Nonfarm business productivity climbed at an unsurprising 1% rate between January and March compared to the prior quarter, the Labor Department said Wednesday, down from an initially estimated 1.7% increase.
Fourth-quarter productivity was unrevised at an increase of 2.1%. Productivity is output divided by hours worked.
Wall Street wasn't surprised by the 1% first-quarter increase. The median estimate of 24 economists surveyed by Dow Jones Newswires was a 1.0% gain.
Unit labor costs -- a gauge of inflationary pressures -- rose by 1.8% in the first quarter, up from the prior estimate of 0.6%. Fourth-quarter costs rose 8.9%, adjusted from a previously estimated 6.2% increase. Economists had forecast a 1.5% climb in unit labor costs for January through March.
Labor is the most important cost to production of goods and services. If not matched by productivity, higher labor costs must be either passed through by a company in the form of higher prices to its customers or absorbed in the firm's profit margins.
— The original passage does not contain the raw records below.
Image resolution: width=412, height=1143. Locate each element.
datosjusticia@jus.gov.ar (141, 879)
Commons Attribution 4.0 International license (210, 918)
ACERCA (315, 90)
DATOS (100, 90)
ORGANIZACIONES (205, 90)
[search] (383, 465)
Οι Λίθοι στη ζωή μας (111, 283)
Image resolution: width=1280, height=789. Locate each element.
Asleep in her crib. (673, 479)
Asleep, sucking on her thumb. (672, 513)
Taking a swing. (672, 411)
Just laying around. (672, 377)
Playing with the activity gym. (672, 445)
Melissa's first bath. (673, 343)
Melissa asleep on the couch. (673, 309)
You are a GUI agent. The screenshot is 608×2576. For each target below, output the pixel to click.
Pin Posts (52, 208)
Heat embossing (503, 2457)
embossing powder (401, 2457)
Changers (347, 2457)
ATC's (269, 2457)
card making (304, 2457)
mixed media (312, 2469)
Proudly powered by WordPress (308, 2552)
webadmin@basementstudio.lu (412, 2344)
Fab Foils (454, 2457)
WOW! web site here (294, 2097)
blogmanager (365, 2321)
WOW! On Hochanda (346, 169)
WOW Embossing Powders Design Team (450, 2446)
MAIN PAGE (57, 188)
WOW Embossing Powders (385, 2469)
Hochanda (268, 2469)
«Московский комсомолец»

The Labor Department report Wednesday said nonfarm business output grew 0.6% during the first quarter compared to the fourth quarter, down from the previous estimate of a 1.4% climb. Hours worked fell 0.4%.
Hourly compensation increased 2.8%. Real compensation, adjusted for inflation, declined 1.0%. Manufacturing productivity increased 2.4% in the first quarter, down from the prior estimate of a 2.7% advance. Nonfinancial corporate sector productivity rose 0.6% in the first quarter.